INSTRUCTIONS:
A) In the processor specifications text, how much L3 cache does the Phenom-II X4-975BE have in total?
B) From the processor specifications text, reproduce the passage that begins at the words "The technical specifications" and ends after "some time now.".
C) Carry on the text about the Phenom-II X4-975BE processor's specifications from the point at which it stops.

[Opening TEXT EXCERPT section]

The technical specifications for the Phenom-II X4-975BE haven't changed from previous releases of the Phenom-II X4 series; except for the 100MHz bump in clock speed, of course. The Phenom-II X4-975BE still has a nominal voltage of 0.825-1.4v and it is compatible with memory up to DDR3-1333MHz and DDR2-1066MHz. Though built on the AM3 938-pin micro pin grid array, the Phenom-II X4-975BE, like all other Athlon-II and Phenom-II processors, is backwards compatible with the AM2+ socket. Following all current AMD processors, the Phenom-II X4-975BE is built on a 45nm process. This process is becoming quite dated in the computer hardware industry as Intel has been using a smaller, 32nm process for quite some time now.
The Phenom-II series is AMD's upper echelon of CPUs and the processors differ from the lower, Athlon-II series CPUs mainly because of the addition of the L3 cache. The Phenom-II X4-975BE has a total L3 cache of 6MB shared across all four processor cores. In addition, the X4-975BE has an L2 cache of 512KB per core for a total of 2MB and an L1 cache of 512KB, 64K of L1 instruction and 64K of L1 data cache per core.

[Closing TEXT EXCERPT section]
[Opening RECORDS section]

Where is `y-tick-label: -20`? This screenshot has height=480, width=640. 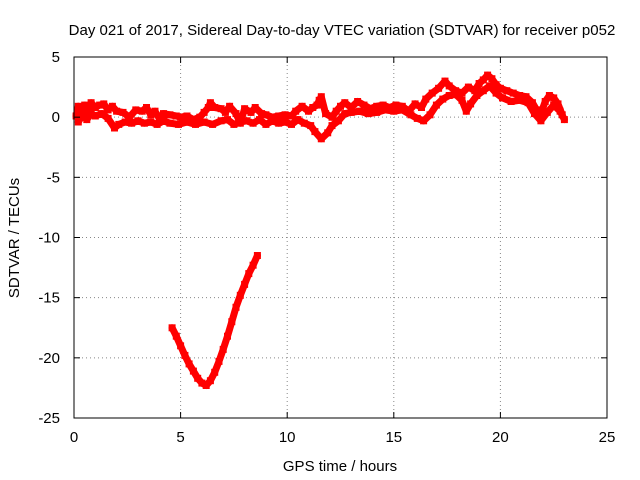
y-tick-label: -20 is located at coordinates (49, 358).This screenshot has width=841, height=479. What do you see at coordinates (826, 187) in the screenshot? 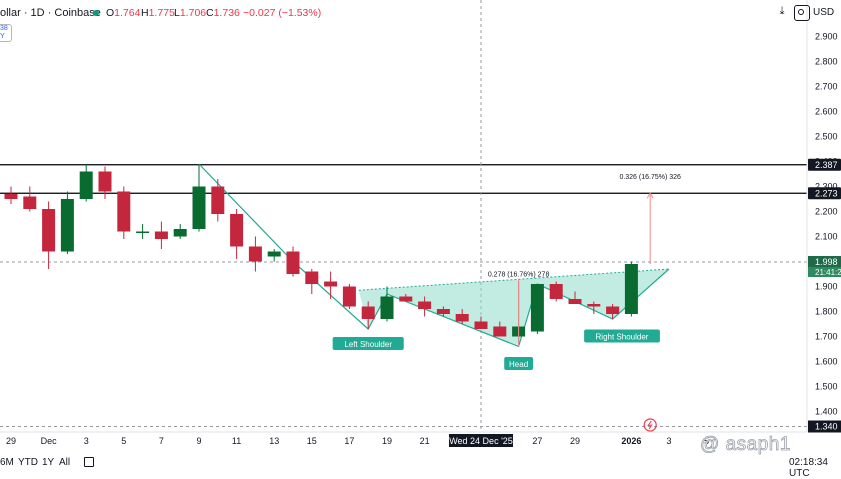
I see `price-tick-label: 2.300` at bounding box center [826, 187]. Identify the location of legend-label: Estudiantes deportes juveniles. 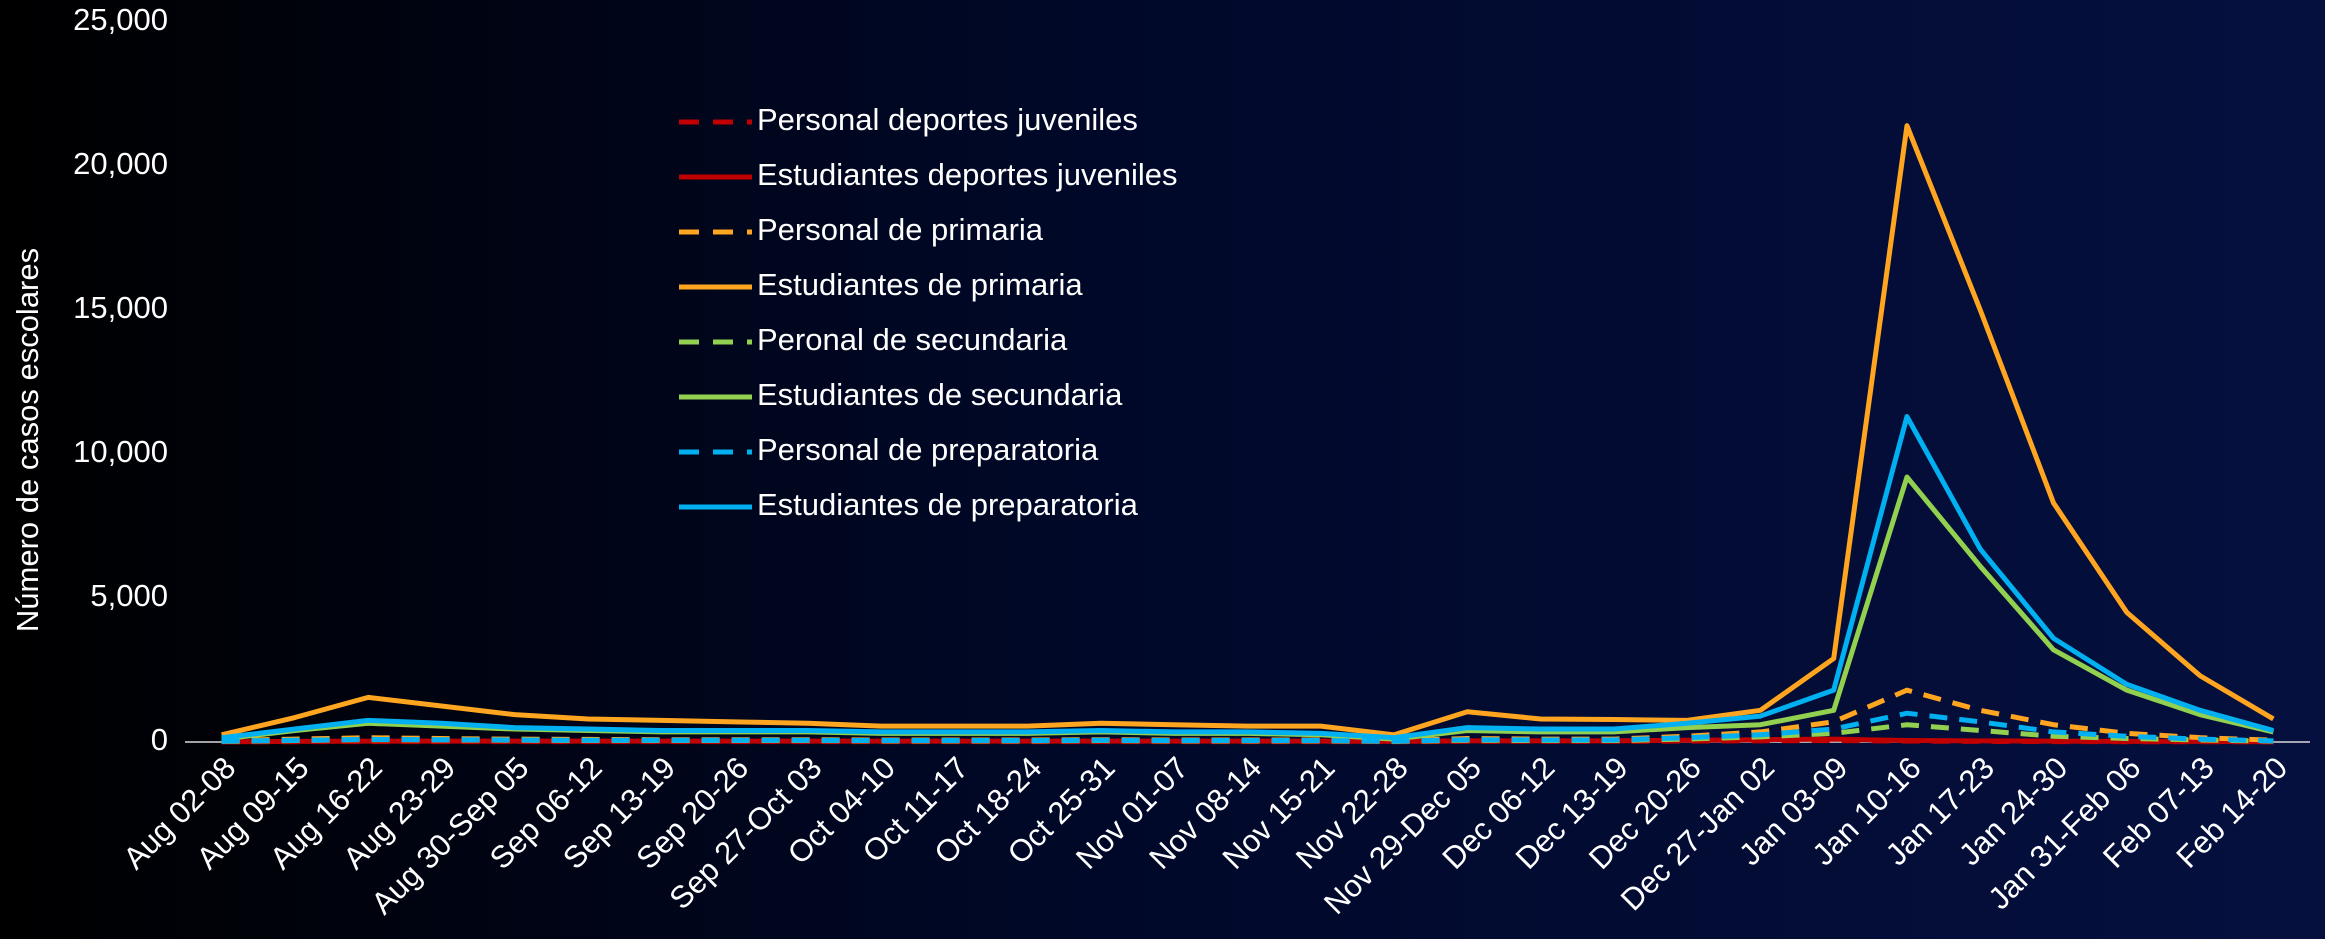
(967, 174).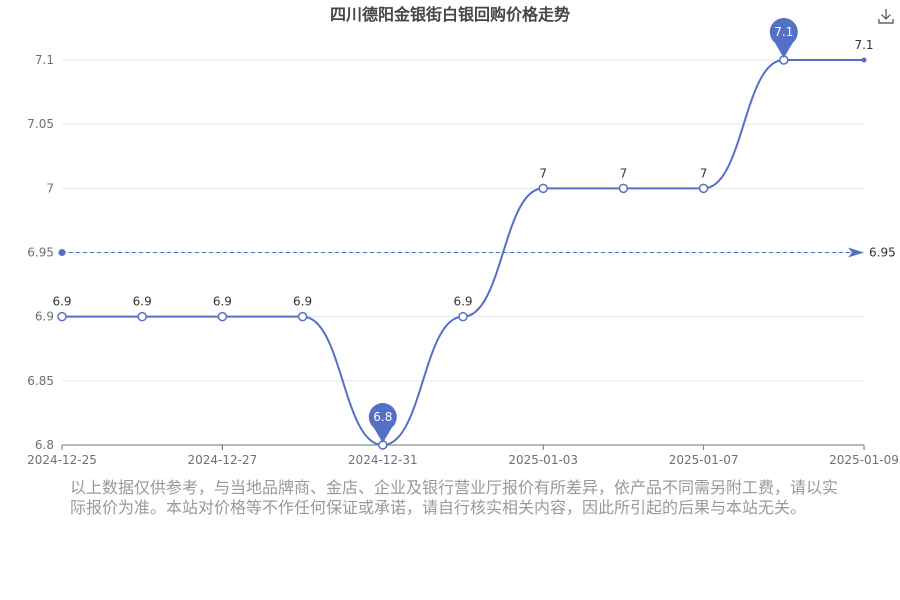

[Closing RECORDS section]

TASK-BY-TASK OUTPUTS:
A) 6MB, shared across all four processor cores.

B)
The technical specifications for the Phenom-II X4-975BE haven't changed from previous releases of the Phenom-II X4 series; except for the 100MHz bump in clock speed, of course. The Phenom-II X4-975BE still has a nominal voltage of 0.825-1.4v and it is compatible with memory up to DDR3-1333MHz and DDR2-1066MHz. Though built on the AM3 938-pin micro pin grid array, the Phenom-II X4-975BE, like all other Athlon-II and Phenom-II processors, is backwards compatible with the AM2+ socket. Following all current AMD processors, the Phenom-II X4-975BE is built on a 45nm process. This process is becoming quite dated in the computer hardware industry as Intel has been using a smaller, 32nm process for quite some time now.

C)
As the New Year begins, Intel is starting to release their new lineup of CPUs with the Sandy Bridge platform. Given the hype this platform has caused, it would seem like AMD is in trouble of losing the inexpensive price market. For quite a while now, AMD has been releasing processors that can outperform similarly priced Intel CPUs. In this article, we will be using one of the new Sandy Bridge processors that is being released at a similar price point to the Phenom-II X4-975BE to see how the two compare. The Phenom-II X4-975BE is set to release at $195, while the Intel Core i5-6500 is set to be released at $205. (We used the i5-6500K, but without being overclocked, it should be equal in performance to a normal i5-6500.)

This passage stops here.